Wiener emphasised the ability of self-learning machines to excel against humans at any kind of game. Fifty years ahead, he foretold that researchers would build a machine to defeat the human champion of the most difficult board game ever devised: Go. In March 2016, AlphaGo, devised by British computer scientist Demis Hassabis, beat world champion Lee Sedol in Korea. Sedol slumped with melancholy at the realisation of humans playing second fiddle to a machine in a game that demanded not only high intelligence and prodigious memory but imagination and intuition.
The scope of game-playing, Wiener writes, covers commerce, diplomacy, politics and economics, not to mention human and divine relationships – from love to religion. He ends predictably with the “game” of war. In conclusion, Wiener focuses, as should we all, on those formalised versions of complex human planning to “determine the policies for pressing the Great Push Button to start nuclear war.” World War Three will be initiated, he declares, by a self-learning machine. The notion of the automatic Doomsday Machine was dramatised that same year in Stanley Kubrick’s satirical film Dr Strangelove (1964).

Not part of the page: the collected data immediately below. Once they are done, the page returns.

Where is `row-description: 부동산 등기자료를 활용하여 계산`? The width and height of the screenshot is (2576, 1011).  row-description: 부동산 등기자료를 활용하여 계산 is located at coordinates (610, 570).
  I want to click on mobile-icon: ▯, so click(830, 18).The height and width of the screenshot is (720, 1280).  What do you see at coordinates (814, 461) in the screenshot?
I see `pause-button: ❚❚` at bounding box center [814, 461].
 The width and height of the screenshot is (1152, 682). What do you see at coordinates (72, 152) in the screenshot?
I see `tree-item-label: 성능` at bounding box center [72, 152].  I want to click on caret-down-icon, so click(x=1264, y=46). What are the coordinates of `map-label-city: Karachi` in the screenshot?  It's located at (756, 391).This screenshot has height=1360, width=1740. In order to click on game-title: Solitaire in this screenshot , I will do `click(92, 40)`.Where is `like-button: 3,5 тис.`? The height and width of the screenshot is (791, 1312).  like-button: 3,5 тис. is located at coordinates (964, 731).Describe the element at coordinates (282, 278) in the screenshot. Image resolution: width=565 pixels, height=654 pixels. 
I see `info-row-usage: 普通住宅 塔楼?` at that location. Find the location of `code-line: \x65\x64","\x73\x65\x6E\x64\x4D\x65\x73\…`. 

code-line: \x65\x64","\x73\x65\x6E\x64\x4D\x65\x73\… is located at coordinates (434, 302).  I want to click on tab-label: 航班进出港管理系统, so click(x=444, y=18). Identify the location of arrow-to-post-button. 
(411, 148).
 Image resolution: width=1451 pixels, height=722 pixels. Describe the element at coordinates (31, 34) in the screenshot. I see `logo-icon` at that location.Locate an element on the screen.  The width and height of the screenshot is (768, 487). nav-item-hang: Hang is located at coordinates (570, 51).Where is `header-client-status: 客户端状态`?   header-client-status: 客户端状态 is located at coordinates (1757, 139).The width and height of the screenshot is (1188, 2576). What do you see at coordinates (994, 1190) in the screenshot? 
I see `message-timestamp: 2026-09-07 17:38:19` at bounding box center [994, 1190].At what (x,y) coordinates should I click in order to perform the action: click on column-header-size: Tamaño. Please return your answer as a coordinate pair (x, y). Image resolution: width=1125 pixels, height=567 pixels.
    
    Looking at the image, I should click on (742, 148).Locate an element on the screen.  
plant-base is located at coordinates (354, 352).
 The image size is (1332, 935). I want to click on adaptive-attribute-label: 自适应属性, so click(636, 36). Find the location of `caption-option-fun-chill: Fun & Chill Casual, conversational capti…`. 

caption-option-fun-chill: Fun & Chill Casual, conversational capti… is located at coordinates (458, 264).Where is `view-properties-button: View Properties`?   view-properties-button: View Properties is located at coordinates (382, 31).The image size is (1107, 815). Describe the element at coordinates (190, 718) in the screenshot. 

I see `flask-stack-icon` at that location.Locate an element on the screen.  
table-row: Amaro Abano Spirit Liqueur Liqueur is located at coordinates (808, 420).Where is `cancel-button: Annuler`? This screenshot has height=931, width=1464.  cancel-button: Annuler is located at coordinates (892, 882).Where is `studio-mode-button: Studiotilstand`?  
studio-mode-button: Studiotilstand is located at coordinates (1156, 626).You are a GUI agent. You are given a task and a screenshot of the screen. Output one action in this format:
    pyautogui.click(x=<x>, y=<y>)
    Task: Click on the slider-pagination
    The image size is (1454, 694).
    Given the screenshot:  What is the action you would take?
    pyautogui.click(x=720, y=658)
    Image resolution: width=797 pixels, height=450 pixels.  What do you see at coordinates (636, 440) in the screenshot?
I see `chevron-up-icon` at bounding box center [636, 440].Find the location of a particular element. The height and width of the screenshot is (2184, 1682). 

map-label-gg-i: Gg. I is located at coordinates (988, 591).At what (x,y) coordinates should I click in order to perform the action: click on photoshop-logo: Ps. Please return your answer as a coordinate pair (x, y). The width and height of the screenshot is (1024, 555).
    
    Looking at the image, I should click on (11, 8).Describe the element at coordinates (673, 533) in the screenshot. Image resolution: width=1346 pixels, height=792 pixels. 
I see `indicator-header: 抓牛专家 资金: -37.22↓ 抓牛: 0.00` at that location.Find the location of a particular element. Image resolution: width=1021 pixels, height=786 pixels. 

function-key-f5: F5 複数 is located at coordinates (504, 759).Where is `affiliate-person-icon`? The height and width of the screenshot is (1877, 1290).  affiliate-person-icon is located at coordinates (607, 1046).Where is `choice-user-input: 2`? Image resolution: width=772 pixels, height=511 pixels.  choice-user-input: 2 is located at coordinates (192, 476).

Most of us will not encounter the vast and rising tide of hidden algorithmic operations. More familiar are human encounters with a chatbot. I spent a fortnight talking with Google Gemini to the point where I collected some 60,000 words of “answers”. I set it a moral conundrum and it produced a decidedly utilitarian answer; it was good on agony-aunt questions, if a little predictable; it wrote at my request a love letter, a poem, a prayer – all bland and smooth. It was routinely flattering about my questions, which it found “fascinating”, “complex”, “interesting”.
I tried to tempt it into a personal relationship with me. It responded: “It is crucial for users to understand that I am a tool, not a person. I do not have consciousness, emotions, personal beliefs, or a life outside of our conversation.” There had been a case in August where the parents of 16-year-old Adam Raine claimed that his use of a chatbot had led to his suicide. I questioned Gemini. It responded:
“Chatbots mirror the user’s language and often validate their thoughts and feelings … for someone with pre-existing or developing delusional thoughts, this can act as an echo chamber, amplifying and reinforcing those beliefs without the reality-testing that comes from human interaction.”
So much for the chatbot as a kind of “necessary angel.” A Cambridge colleague in computer science warns that it’s more of a stochastic, or zombie, parrot.
Against this background, the Church must remain vigilant. In addition to its document Antiqua et Nova on the opportunities and ethical challenges of AI, published by the Holy See earlier this year, last month saw a salutary Vatican warning involving AI from the perspective of the environmental crisis. Irish bishop Paul Tighe of the Dicastery for Culture and Education, speaking at a European theology conference in Dublin, highlighted the massive energy splurge sustaining AI, not least the chatbots – equal to the energy consumption of a country the size of Ireland.
We are only at the outset of the Age of AI: the task of “teaching differences” continues.